Another hike in fuel prices, diesel crosses Rs 80 a litre mark in Delhi

Another hike in fuel prices, diesel crosses Rs 80 a litre mark in Delhi

The fuel prices continue to increase across the country. On Thursday, oil marketing companies raised price of petrol by 16 paise a litre and diesel by 14 paise a litre.

After the increase, petrol was retailing at Rs 79.92 in New Delhi and diesel was selling at Rs 80.02 a litre.

The diesel price increased for 19th day in a row since the daily revision of prices started in June 7 after a gap of 82 days due to lockdown. The price of petrol was unchanged on Wednesday, after a gap of 17 days. Diesel prices in Delhi had shot past petrol prices on Wednesday for the first time ever.

Chairman of state-run Indian Oil Corp (IOC), Sanjiv Singh, said that higher diesel price in Delhi was a result of a steep hike in Value Added Tax or VAT by the state government.

He said VAT is lower in other cities which has meant diesel remains cheaper than petrol. “The Delhi government had increased VAT on petrol from 27 per cent to 30 per cent and that on diesel from 16.75 per cent to 30 per cent on May 5,” said Singh.

State-owned fuel firms benchmark retail rates to Arab-Gulf international oil prices and a formula decides them, the IOC chairman said, adding that demand dropped drastically in the aftermath of lockdowns imposed across the globe to curb spread of coronavirus, sending oil prices plunging to multi-year low.

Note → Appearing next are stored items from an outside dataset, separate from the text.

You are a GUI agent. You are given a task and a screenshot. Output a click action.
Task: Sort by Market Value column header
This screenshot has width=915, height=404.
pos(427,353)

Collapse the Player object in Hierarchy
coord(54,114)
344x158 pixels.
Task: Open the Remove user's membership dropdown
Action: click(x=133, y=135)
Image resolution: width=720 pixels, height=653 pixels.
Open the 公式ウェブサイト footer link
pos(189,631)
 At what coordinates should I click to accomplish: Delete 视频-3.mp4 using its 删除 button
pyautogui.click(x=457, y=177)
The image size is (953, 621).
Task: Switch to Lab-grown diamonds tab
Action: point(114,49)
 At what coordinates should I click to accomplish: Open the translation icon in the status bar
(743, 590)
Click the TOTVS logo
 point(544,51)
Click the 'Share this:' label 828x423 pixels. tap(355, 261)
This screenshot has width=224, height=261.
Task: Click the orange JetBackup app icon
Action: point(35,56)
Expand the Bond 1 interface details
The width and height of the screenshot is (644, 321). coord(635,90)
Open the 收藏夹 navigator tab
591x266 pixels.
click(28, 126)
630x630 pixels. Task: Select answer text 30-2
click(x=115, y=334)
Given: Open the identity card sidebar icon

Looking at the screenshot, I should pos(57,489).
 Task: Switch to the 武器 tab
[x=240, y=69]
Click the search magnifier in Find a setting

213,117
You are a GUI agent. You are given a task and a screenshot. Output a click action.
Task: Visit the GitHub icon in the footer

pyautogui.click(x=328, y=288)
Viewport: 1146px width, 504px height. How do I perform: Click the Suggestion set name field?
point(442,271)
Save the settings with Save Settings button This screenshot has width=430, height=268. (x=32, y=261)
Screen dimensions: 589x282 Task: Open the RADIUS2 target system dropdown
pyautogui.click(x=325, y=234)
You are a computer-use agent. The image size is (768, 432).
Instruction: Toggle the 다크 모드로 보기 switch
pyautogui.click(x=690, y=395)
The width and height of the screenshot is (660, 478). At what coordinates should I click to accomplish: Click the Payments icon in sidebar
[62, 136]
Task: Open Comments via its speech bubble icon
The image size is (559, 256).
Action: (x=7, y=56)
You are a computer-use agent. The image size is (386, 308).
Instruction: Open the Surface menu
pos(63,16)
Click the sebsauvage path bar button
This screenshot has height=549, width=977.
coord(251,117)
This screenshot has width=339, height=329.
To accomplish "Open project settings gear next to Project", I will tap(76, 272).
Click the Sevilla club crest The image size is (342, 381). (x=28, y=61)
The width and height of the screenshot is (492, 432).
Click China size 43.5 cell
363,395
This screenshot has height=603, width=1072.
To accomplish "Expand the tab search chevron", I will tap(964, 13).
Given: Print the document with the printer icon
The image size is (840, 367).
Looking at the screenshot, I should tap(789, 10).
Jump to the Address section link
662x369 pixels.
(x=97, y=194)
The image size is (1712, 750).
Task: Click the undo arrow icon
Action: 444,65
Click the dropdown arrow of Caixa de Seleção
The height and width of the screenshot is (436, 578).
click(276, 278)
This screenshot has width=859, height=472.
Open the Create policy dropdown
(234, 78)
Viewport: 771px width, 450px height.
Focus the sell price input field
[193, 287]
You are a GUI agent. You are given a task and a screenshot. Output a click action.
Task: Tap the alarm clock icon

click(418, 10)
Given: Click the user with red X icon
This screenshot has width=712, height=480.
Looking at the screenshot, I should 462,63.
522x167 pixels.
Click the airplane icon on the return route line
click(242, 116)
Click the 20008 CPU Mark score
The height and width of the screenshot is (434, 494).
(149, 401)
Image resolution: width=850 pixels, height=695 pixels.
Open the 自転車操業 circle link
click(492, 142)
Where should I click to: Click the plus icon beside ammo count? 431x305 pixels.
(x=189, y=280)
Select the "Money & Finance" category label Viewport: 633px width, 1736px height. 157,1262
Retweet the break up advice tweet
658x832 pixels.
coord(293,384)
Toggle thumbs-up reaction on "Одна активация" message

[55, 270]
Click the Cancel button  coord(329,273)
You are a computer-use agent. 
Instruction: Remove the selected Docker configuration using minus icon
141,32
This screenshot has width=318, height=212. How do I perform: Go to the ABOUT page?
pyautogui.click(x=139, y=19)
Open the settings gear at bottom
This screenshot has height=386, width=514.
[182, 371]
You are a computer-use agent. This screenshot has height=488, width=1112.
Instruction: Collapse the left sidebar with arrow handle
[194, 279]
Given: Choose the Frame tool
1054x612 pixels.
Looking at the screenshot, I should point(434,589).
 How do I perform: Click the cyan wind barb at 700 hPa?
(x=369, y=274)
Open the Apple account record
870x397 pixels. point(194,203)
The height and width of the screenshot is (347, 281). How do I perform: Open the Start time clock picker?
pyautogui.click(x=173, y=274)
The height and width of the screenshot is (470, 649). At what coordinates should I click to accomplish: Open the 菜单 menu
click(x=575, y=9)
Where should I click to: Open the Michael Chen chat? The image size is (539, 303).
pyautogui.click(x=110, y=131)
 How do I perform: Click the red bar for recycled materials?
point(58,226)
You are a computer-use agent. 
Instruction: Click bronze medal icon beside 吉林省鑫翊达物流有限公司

This included oil futures falling below zero on one day in US trading. Reducing prices in line with that fall was not “sustainable” as cracks – the difference between crude oil (raw material) and petroleum product (finished goods) prices – were running negative, he said.

Singh said the companies returned to revising rates after international markets stabilised. This included passing on the excise duty increase.

The government has been facing the Opposition’s ire over the fuel price increase. The Congress has directed state units to stage a dharna (sit-in protest) at all district headquarters across the country on June 29 against the rising prices of diesel and petrol.

Left parties – Communist Party of India (Marxist), Communist Party of India, Communist Party of India (Marxist-Leninist), Revolutionary Socialist Party and All India Forward Bloc – have also criticised the government over the fuel price hike.